### Dataset records
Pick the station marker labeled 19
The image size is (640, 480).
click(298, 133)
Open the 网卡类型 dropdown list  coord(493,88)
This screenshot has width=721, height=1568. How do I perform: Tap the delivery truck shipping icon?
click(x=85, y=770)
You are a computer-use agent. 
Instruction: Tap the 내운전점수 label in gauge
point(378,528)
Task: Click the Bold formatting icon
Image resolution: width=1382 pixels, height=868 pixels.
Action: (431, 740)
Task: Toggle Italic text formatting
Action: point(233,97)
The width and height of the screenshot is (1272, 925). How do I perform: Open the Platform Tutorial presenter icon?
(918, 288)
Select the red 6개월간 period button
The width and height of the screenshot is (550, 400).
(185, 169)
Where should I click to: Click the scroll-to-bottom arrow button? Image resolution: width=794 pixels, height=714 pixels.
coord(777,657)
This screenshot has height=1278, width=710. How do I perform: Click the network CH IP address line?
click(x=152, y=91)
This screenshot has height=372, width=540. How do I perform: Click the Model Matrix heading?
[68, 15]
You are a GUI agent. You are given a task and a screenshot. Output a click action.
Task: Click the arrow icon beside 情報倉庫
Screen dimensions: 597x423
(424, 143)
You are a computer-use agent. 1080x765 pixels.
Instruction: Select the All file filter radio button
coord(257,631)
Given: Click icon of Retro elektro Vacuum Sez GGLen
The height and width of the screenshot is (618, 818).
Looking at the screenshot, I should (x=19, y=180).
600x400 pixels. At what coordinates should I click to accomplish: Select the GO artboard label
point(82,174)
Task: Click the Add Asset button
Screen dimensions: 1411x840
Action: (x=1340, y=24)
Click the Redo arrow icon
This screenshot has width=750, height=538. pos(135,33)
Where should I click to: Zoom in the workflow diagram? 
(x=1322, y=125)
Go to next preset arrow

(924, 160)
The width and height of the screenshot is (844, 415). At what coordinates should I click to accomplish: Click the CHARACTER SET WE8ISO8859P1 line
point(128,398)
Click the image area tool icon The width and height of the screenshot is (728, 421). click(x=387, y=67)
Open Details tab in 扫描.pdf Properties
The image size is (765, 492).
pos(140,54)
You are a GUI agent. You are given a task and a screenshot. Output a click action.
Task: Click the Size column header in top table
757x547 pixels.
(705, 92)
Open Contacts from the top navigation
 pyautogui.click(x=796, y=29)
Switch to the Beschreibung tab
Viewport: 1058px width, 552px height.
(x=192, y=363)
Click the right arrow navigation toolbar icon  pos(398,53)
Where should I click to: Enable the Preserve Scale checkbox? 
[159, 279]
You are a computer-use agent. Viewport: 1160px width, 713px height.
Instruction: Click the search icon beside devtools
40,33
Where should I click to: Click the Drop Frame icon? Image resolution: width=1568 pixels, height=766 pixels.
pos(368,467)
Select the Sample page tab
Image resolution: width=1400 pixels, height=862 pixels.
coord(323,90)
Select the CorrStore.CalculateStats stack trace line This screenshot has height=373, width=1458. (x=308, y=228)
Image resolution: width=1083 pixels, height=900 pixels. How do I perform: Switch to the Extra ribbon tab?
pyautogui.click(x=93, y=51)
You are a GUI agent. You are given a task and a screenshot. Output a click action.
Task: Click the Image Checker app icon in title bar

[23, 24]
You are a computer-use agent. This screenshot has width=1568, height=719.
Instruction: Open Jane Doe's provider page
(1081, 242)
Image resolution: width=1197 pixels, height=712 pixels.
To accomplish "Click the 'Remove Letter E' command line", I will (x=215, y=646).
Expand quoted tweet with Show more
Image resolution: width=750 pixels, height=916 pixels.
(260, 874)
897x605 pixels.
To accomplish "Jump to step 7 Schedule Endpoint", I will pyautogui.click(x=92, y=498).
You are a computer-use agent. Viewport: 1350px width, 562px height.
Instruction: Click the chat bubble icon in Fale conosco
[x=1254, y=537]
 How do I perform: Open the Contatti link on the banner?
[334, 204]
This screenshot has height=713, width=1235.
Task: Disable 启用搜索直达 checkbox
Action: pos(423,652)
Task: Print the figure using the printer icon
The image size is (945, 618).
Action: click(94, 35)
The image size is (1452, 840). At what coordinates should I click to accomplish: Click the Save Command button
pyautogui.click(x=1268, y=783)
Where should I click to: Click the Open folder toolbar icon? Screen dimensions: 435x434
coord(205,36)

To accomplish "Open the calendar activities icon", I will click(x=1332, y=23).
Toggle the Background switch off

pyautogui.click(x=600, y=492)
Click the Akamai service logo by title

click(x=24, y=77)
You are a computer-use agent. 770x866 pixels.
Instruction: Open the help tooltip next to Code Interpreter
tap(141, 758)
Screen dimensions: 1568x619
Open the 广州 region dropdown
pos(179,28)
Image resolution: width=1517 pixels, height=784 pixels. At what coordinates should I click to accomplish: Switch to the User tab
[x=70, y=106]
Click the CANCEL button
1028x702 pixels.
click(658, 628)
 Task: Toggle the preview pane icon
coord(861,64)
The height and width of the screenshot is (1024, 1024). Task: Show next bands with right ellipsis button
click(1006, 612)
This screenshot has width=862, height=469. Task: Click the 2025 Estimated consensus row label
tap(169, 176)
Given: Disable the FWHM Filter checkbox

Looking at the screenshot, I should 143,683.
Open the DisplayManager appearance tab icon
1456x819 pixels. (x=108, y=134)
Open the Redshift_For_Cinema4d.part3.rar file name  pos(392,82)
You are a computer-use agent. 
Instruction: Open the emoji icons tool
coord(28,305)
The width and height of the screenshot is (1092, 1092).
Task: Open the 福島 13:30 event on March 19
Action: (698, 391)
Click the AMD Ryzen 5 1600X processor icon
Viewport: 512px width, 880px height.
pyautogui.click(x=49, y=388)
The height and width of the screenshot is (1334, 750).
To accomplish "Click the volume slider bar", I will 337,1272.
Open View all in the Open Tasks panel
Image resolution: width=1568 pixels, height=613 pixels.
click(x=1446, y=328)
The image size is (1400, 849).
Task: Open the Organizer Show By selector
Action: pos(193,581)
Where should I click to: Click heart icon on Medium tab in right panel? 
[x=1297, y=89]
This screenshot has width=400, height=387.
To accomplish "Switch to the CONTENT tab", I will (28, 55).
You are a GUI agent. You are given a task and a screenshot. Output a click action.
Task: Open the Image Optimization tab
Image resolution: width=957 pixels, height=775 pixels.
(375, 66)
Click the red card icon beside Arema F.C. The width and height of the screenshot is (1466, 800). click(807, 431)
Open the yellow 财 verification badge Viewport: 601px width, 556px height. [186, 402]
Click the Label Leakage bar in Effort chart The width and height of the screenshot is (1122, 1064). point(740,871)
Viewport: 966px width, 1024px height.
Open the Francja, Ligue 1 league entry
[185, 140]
######
> Set problem: Please retype the listing exactly, everything from the line containing "The height and width of the screenshot is (1024, 1024)." down to the line containing "I will 337,1272.".

> Finished exercise:
The height and width of the screenshot is (1024, 1024). Task: Show next bands with right ellipsis button
click(1006, 612)
This screenshot has width=862, height=469. Task: Click the 2025 Estimated consensus row label
tap(169, 176)
Given: Disable the FWHM Filter checkbox

Looking at the screenshot, I should 143,683.
Open the DisplayManager appearance tab icon
1456x819 pixels. (x=108, y=134)
Open the Redshift_For_Cinema4d.part3.rar file name  pos(392,82)
You are a computer-use agent. 
Instruction: Open the emoji icons tool
coord(28,305)
The width and height of the screenshot is (1092, 1092).
Task: Open the 福島 13:30 event on March 19
Action: (698, 391)
Click the AMD Ryzen 5 1600X processor icon
Viewport: 512px width, 880px height.
pyautogui.click(x=49, y=388)
The height and width of the screenshot is (1334, 750).
To accomplish "Click the volume slider bar", I will 337,1272.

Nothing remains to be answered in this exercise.